Stored data:
^^^^^^^^
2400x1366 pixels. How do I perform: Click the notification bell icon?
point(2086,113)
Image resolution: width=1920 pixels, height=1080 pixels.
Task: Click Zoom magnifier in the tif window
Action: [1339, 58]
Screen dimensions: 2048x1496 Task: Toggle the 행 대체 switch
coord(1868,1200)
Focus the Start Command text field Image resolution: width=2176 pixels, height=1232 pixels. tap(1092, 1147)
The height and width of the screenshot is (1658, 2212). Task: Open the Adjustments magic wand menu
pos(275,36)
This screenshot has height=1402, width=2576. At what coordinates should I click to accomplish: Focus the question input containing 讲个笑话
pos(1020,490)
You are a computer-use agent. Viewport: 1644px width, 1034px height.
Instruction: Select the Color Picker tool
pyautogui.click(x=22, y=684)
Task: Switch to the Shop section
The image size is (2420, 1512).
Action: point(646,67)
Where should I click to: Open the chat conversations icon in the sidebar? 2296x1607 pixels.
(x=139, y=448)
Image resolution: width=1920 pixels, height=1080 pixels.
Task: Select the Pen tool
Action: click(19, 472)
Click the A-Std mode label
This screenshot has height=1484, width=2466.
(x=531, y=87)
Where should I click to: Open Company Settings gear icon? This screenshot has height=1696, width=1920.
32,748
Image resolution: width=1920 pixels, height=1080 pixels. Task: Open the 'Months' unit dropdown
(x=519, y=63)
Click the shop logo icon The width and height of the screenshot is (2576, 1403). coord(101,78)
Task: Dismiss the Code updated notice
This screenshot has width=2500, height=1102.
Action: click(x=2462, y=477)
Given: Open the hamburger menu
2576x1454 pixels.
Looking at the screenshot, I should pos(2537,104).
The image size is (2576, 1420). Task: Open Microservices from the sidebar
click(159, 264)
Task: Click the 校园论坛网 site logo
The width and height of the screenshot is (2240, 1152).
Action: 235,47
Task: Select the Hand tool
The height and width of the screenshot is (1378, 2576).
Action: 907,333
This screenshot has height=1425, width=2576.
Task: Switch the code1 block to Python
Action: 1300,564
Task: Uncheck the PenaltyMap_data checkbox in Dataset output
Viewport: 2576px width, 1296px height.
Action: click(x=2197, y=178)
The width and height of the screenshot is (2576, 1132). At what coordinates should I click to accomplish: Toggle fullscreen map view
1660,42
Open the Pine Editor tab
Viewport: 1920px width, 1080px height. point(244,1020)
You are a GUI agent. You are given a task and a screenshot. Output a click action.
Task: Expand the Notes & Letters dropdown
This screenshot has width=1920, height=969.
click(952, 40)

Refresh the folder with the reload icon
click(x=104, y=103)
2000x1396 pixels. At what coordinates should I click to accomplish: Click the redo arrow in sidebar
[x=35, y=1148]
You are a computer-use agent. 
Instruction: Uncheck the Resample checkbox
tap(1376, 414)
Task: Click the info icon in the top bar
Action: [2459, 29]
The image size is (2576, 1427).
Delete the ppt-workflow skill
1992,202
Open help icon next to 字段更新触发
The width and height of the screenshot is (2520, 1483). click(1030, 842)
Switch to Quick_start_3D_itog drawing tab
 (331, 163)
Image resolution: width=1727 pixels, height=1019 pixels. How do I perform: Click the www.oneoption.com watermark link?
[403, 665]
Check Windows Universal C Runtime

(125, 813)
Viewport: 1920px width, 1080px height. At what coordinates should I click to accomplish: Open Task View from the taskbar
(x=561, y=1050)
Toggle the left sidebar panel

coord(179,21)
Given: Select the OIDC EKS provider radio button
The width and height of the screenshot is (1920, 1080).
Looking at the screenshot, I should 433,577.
^^^^^^^^
→ **Work instructions**
Starting with the first line of the entries and ending with the line that has "Task: Select the Hand tool", copy each line exactly and add nothing.

→ **Expected output**
2400x1366 pixels. How do I perform: Click the notification bell icon?
point(2086,113)
Image resolution: width=1920 pixels, height=1080 pixels.
Task: Click Zoom magnifier in the tif window
Action: [1339, 58]
Screen dimensions: 2048x1496 Task: Toggle the 행 대체 switch
coord(1868,1200)
Focus the Start Command text field Image resolution: width=2176 pixels, height=1232 pixels. tap(1092, 1147)
The height and width of the screenshot is (1658, 2212). Task: Open the Adjustments magic wand menu
pos(275,36)
This screenshot has height=1402, width=2576. At what coordinates should I click to accomplish: Focus the question input containing 讲个笑话
pos(1020,490)
You are a computer-use agent. Viewport: 1644px width, 1034px height.
Instruction: Select the Color Picker tool
pyautogui.click(x=22, y=684)
Task: Switch to the Shop section
The image size is (2420, 1512).
Action: point(646,67)
Where should I click to: Open the chat conversations icon in the sidebar? 2296x1607 pixels.
(x=139, y=448)
Image resolution: width=1920 pixels, height=1080 pixels.
Task: Select the Pen tool
Action: click(19, 472)
Click the A-Std mode label
This screenshot has height=1484, width=2466.
(x=531, y=87)
Where should I click to: Open Company Settings gear icon? This screenshot has height=1696, width=1920.
32,748
Image resolution: width=1920 pixels, height=1080 pixels. Task: Open the 'Months' unit dropdown
(x=519, y=63)
Click the shop logo icon The width and height of the screenshot is (2576, 1403). coord(101,78)
Task: Dismiss the Code updated notice
This screenshot has width=2500, height=1102.
Action: click(x=2462, y=477)
Given: Open the hamburger menu
2576x1454 pixels.
Looking at the screenshot, I should pos(2537,104).
The image size is (2576, 1420). Task: Open Microservices from the sidebar
click(159, 264)
Task: Click the 校园论坛网 site logo
The width and height of the screenshot is (2240, 1152).
Action: 235,47
Task: Select the Hand tool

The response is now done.